Additionally, Mises spends a fair amount of time in this chapter discussing and defining capital, which is particularly interesting in light of Thomas Piketty’s book on the importance of capital in economics. Unlike Piketty, Mises recognizes that capital is neither a tool used by the wealthy to maintain their positions at the expense of the poor, nor the mechanical force that blindly generates wealth and maintains social hierarchy. Instead, capital is both a critical part of the accountancy system of capitalism, and it is also a means to action, not the empty instrumental force that Piketty, Karl Marx, and others would have us believe. All of this is material that anyone familiar with Mises is accustomed to seeing in his writing, and it is done with the precision and care that he applies to all his work.

He then makes a move that veers away from “traditional” economics by discussing how the capitalist system is part of the evolutionary process of humanity. Compared with the alternatives of totalitarianism and socialism, Mises notes that with capitalism “the masses’ standard of living was raised to an unprecedented and hitherto undreamed of level. The average American worker enjoys amenities for which Croesus, Crassus, the Medici, and Louis XIV would have envied him.” He also notes that various intellectual interpretations of capitalism in the nineteenth century, not just Marxism, mistakenly viewed capitalism as an exploitative system.

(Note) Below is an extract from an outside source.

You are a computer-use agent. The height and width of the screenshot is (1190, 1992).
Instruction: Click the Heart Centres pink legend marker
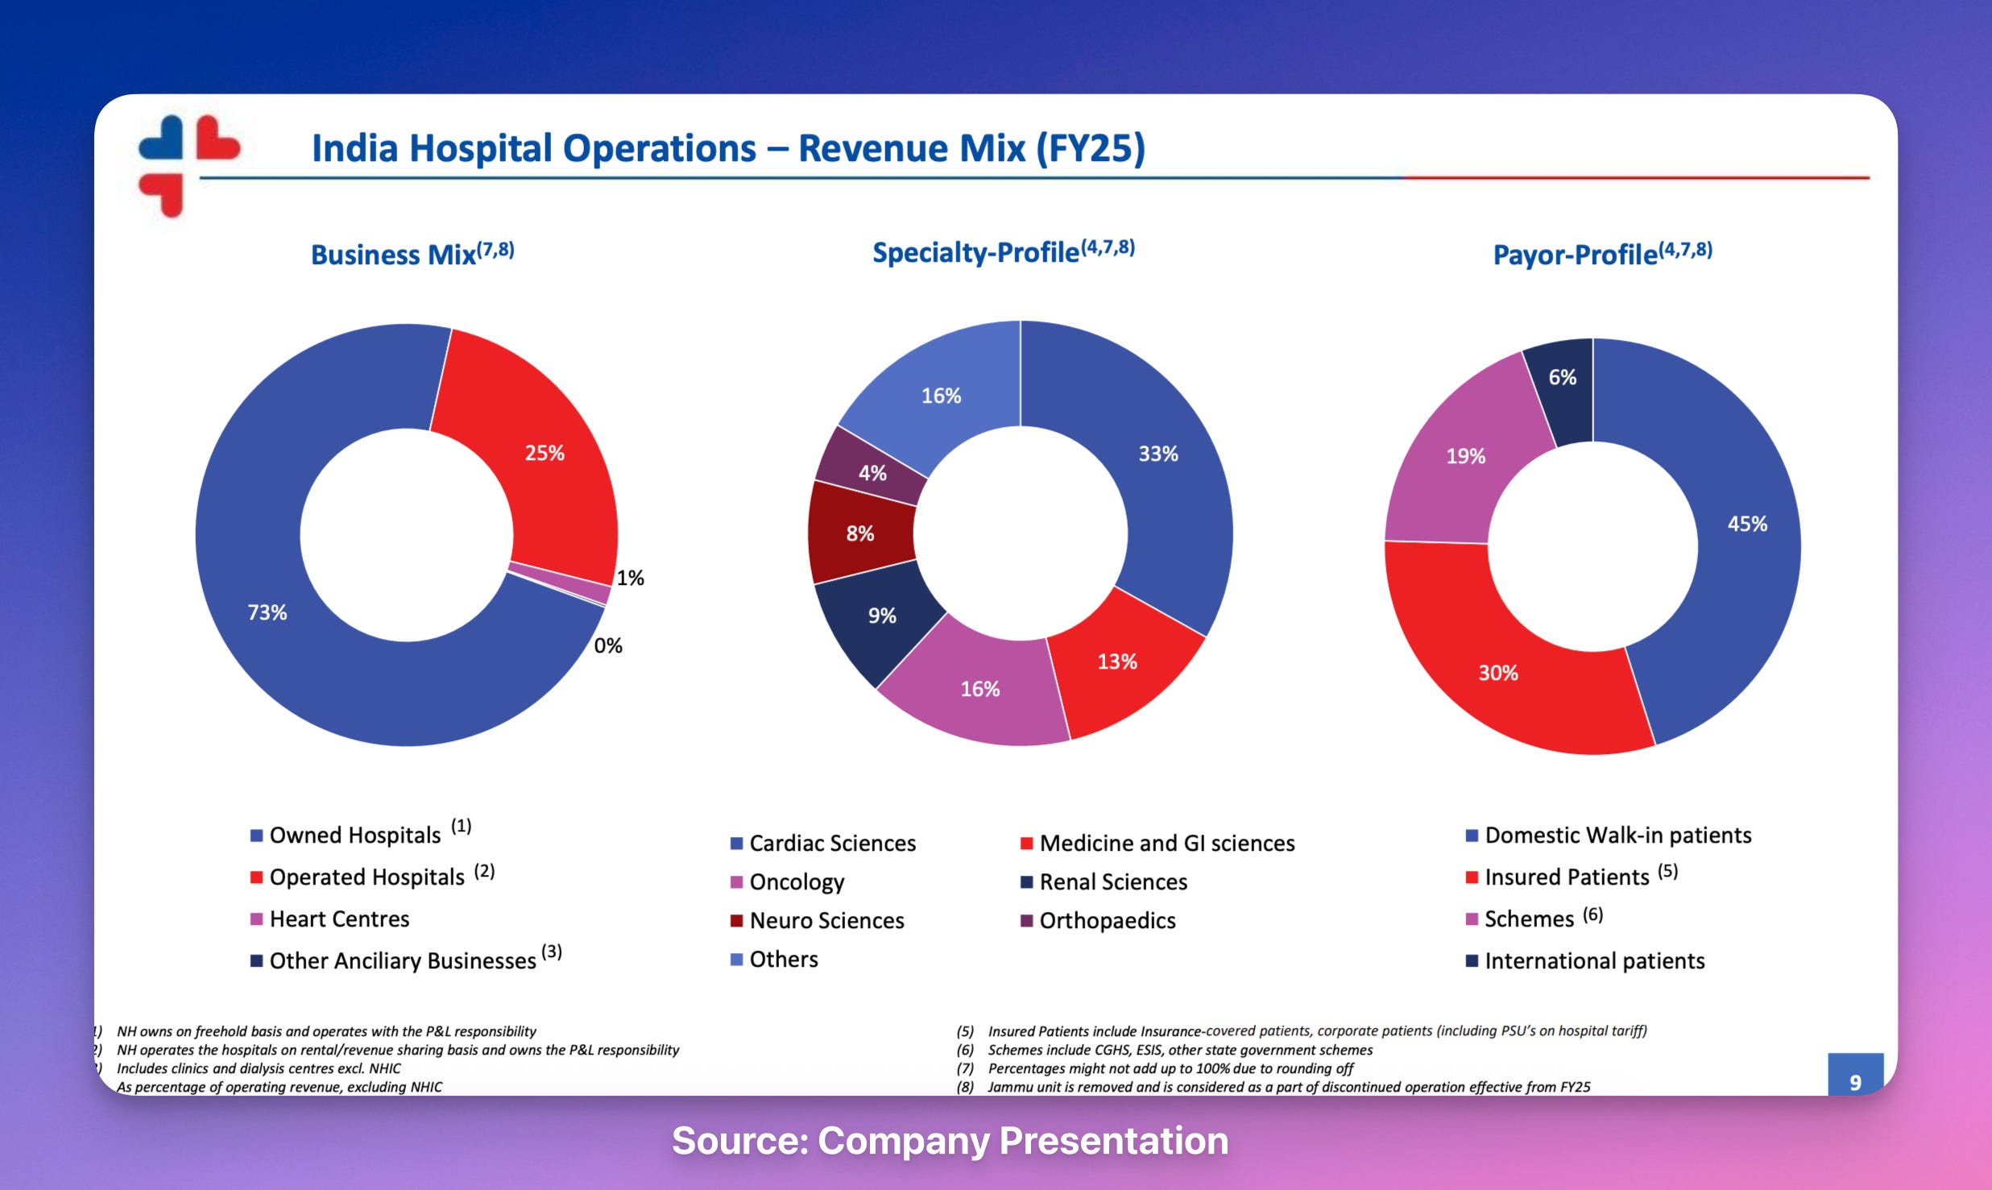(256, 919)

However, at this point in the chapter, he makes an interesting move. He notes that many people recognize that there are bad business people, which makes calls for government intervention understandable. But he reminds his reader that playing the game of competing interests in a democratic system makes society vulnerable to the exploitation of businesses that can align their interests with the majority and shield themselves from competition in the market. This cracks the door a bit as he moves toward a different argument for markets––one based on morality. 

He begins the claim that capitalism should be privileged based on moral grounds by initially focusing on the individual sovereignty and choice of consumers, employers, employees, and entrepreneurs. On the surface the claim is made counter-intuitively because he outlines that lack of discretion that producers have in the market. He says that basically producers and entrepreneurs “have their hands tied; they are bound to comply in their operations with the orders of the buying public. Every deviation from the lines prescribed by the demand of the consumers debits their account” and will eventually “restrict their profits and or make them disappear.” The reason for this is simple: consumers are the bosses in markets. They are voting with their money for bread, cakes, shoes––things that they want. Failure to provide for those goods leads to the destruction of businesses.

However, businesspeople and politicians can try to align themselves to protect the interests of businesses against consumers by granting monopoly privileges and regulatory safeguards that limit market competition, and here is where morality enters into it. Mises writes that “(t)he majority of businessmen are prevented from resorting to bribery either by their moral convictions or by fear” while it is demagogues who exploit the system unjustly.

It is competition that leads to the order of social harmony. Mises writes, “Social cooperation under the division of labor removes such antagonisms. It substitutes partnership and mutuality for hostility. The members of society are united in a common venture.” However, this is not competition as sport; rather this is competition to “safeguard the best satisfaction of the consumer attainable under the given state of the economic data,” which is a pretty just and noble end.

Freedom, another fairly non-instrumental thing, plays an important role in this argument as well. Mises correctly points out that freedom really exists only in a social setting with rules and norms, since it is relational and requires rules and limits to truly thrive, unlike the mythical freedom that writers such as Rousseau describe in his state of nature. Government, according to Mises, is necessary to keep the peace, but government rules have to allow for the freedom of individuals to achieve their own ends and maintain their own autonomy.

It is the combination of those two factors, the social cooperation of the market and the contractual nature of free governments, that allow individuals to live after their own accord and to be free to exchange goods and services to satisfy their own desires and wishes. Markets celebrate and enhance the individual. Mises writes that in “the market economy the individual alone is the supreme arbiter in matters of his satisfaction.” Conversely in places that are not free, most notably Russia for Mises, we see that what is right is dictated by the government through the use of force––the destruction of any moral order.